Post by Grt2bOutdoors »

roccodean wrote: Sat Jul 11, 2020 9:43 am
TheTimeLord wrote: Sat Jul 11, 2020 9:22 am
roccodean wrote: Sat Jul 11, 2020 6:24 am Background (my wife and I combined):
Age: 38
Income: 550-600k
No debt except home mortgage (175k on home worth 380k)
We max out 401k's, backdoor Roth's.
Put $600 monthly split into 2 children's 529 (purposely don't max out bc don't like the lack of flexibility associated w it).
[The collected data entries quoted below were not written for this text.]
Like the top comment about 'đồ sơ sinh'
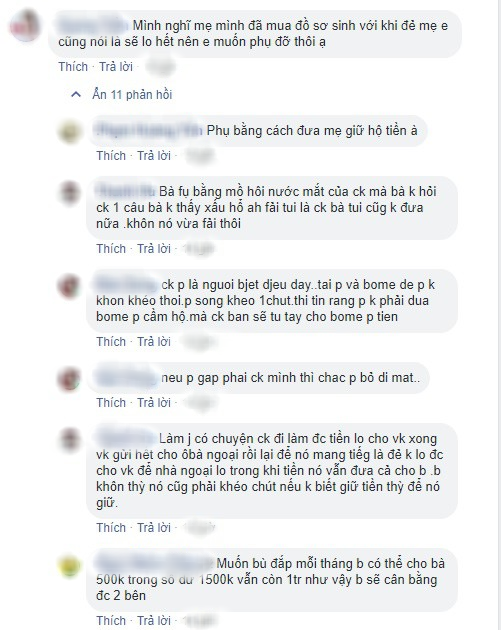The width and height of the screenshot is (501, 630). (x=73, y=67)
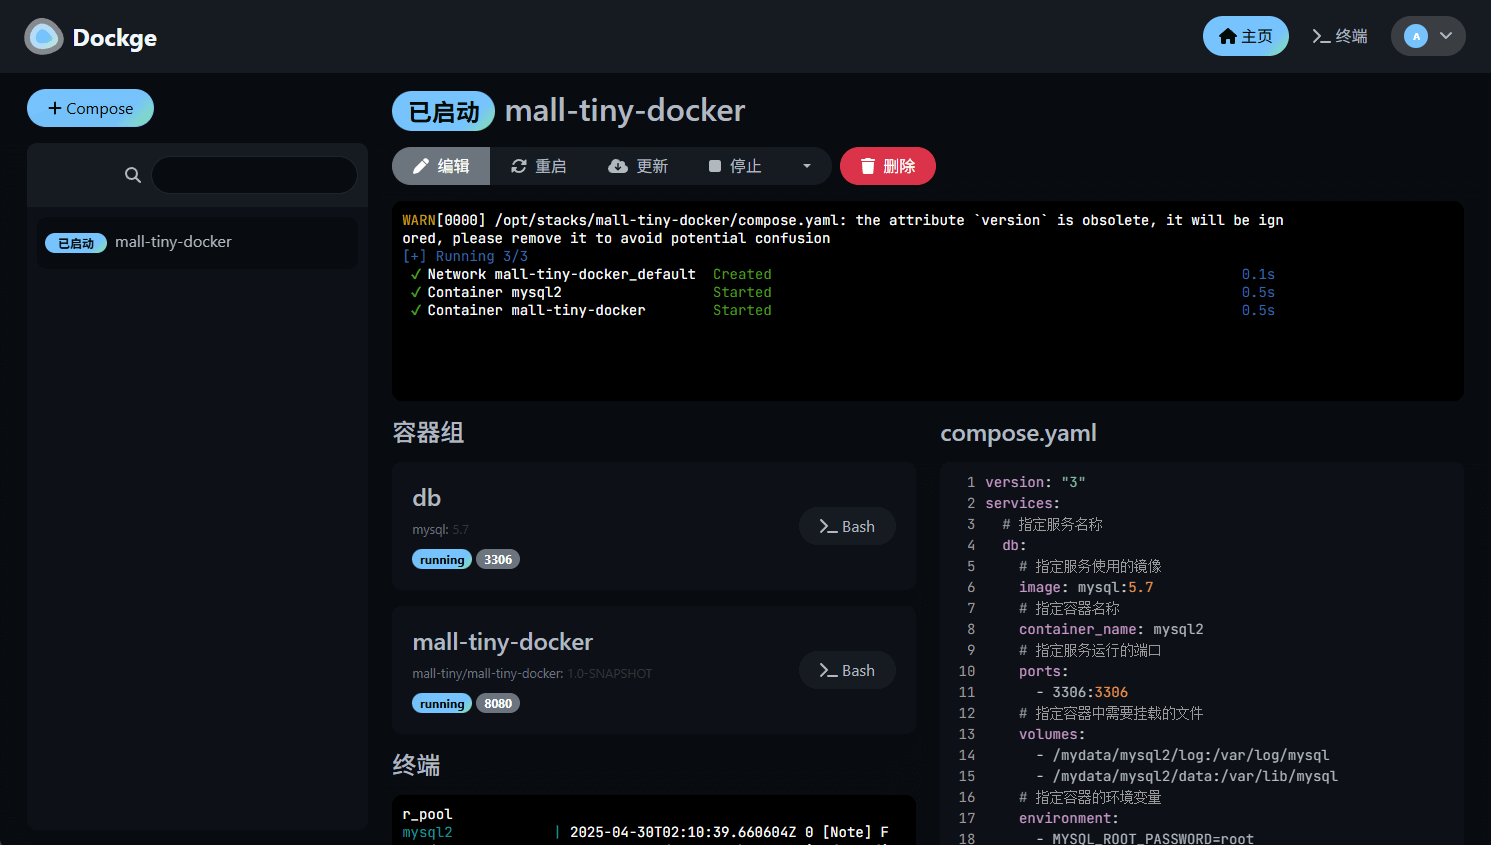The image size is (1491, 845).
Task: Click the Edit (编辑) pencil button
Action: click(441, 166)
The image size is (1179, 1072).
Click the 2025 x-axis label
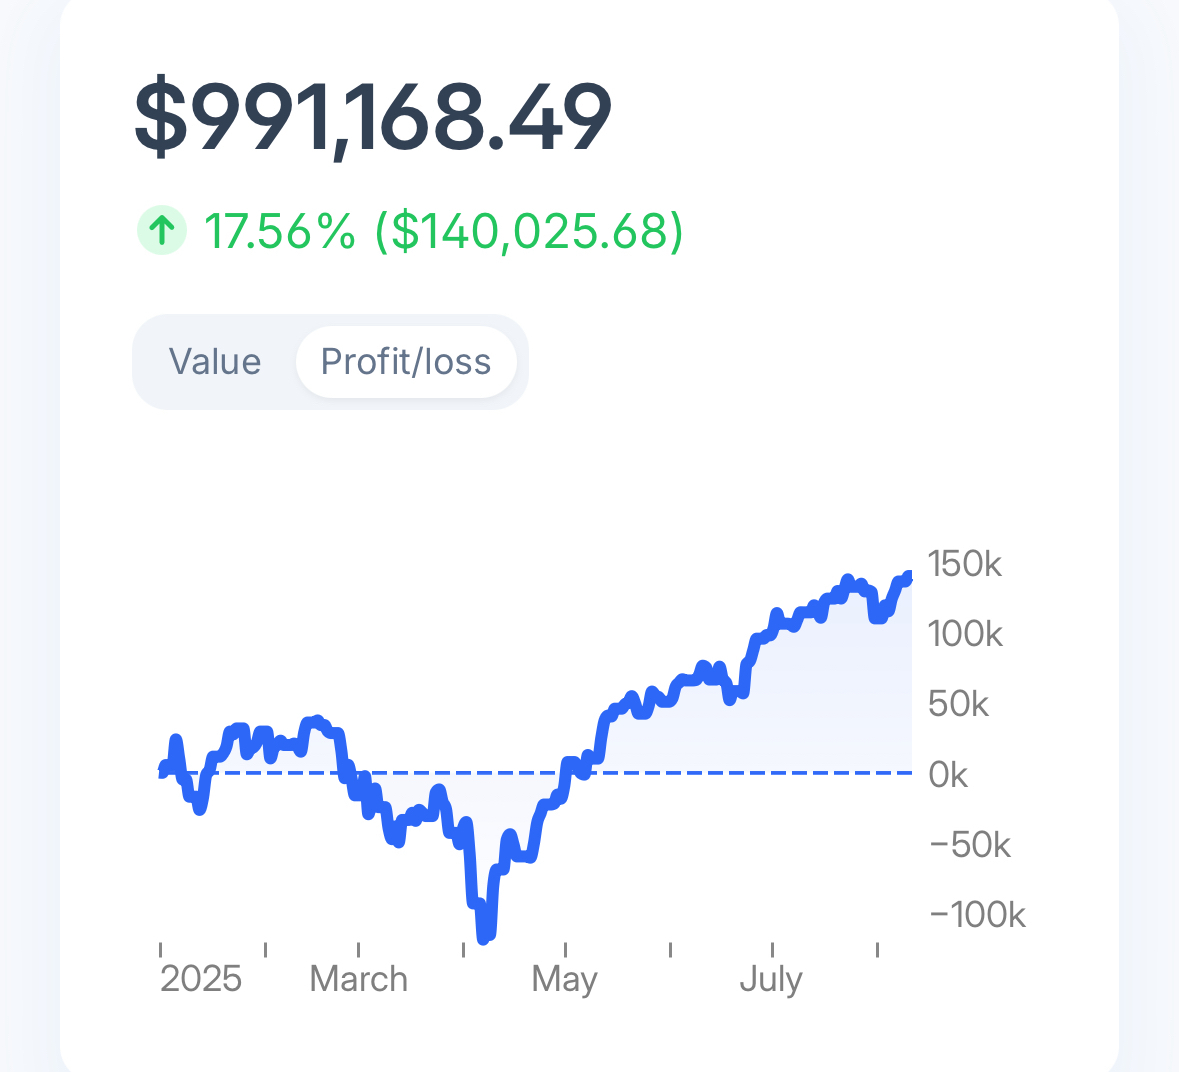(x=201, y=978)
We have 1.1m in Ally savings account. Was 2.1% APR but given recent fed actions is now 1.1%. I fully understand the financial side of investing this instead of having in savings (not even keeping up w inflation), but we enjoy not having to worry about volatility...it helps us sleep at night comfortably.

Since reaching savings goal, I put 30k in 60/40 portfolio stock/bond portfolio (in various vanguard ETFs) and plan on putting 5k/month from here on out.

Bogleheads, do I have too much in savings or should I keep it there?

Thanks
Why do you have a mortgage? Sorry if you have already answered.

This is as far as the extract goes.